Tuesday, January 3, 2012

NEIGHBOURLY SURPRISES

Yes, it’s been a long time between drinks. There is of course the usual array of excuses, primarily centred on an increasing workload at school and the coming of the Australian Curriculum to Queensland in 2012. The quinquennial colonoscopy put paid to a few days before Christmas.

Nevertheless, throughout, birding along Allen Road has continued where circumstances permitted, with the unexpected arrival of a Black-eared Cuckoo Chalcites osculans as one of the season’s highlights.

Photograph by Graeme Chapman. http://graemechapman.com.au

Frustratingly, while we have heard it call from all points of the compass around the property all our efforts to actually locate the bird, with the exception of one fleeting view as the bird raced away, have proved fruitless.

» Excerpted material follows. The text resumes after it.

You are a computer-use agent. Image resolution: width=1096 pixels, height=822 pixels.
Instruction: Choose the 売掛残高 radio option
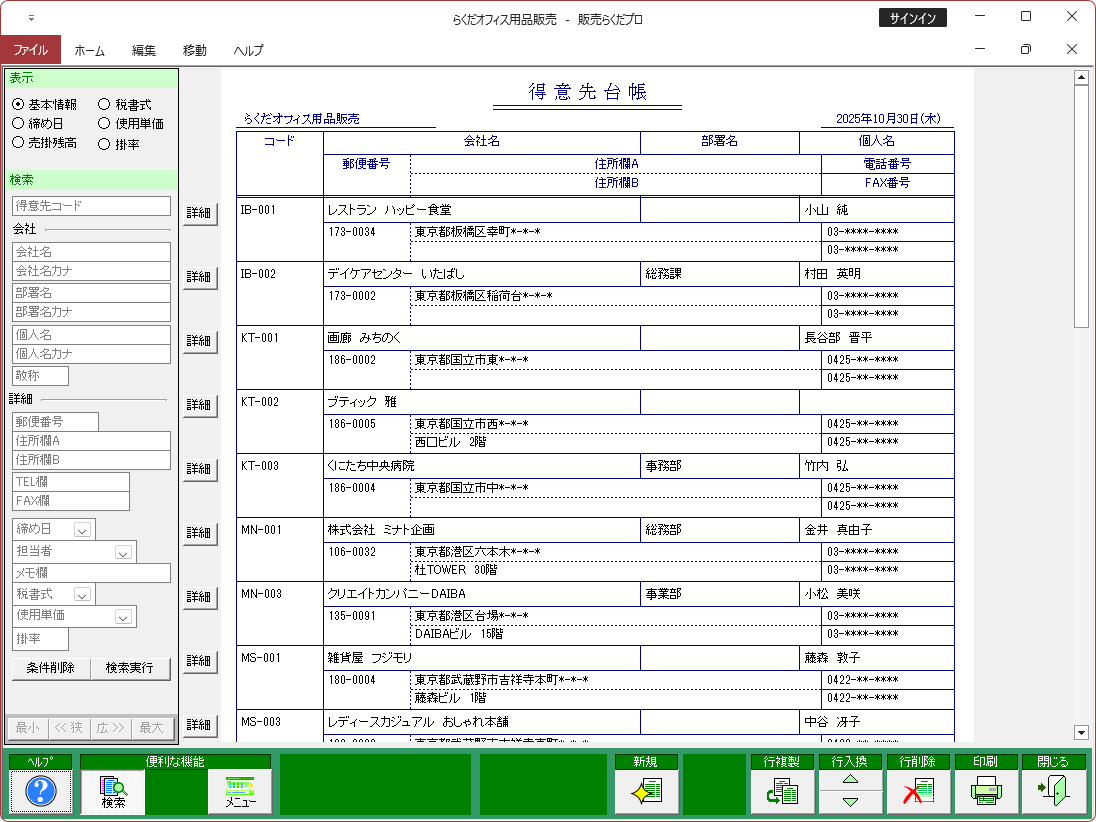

We console ourselves with the knowledge that the same was true of its relative, the Brush Cuckoo Cacomantis variolosus which, in a similar manner, eluded our binoculars for months. Then, on Thursday 29 December 2011, during one of our customary early morning walks along Allen Road, we spotted the bird calling from a smallish tree to our left. The walk was suspended for a few moments while we savoured the view.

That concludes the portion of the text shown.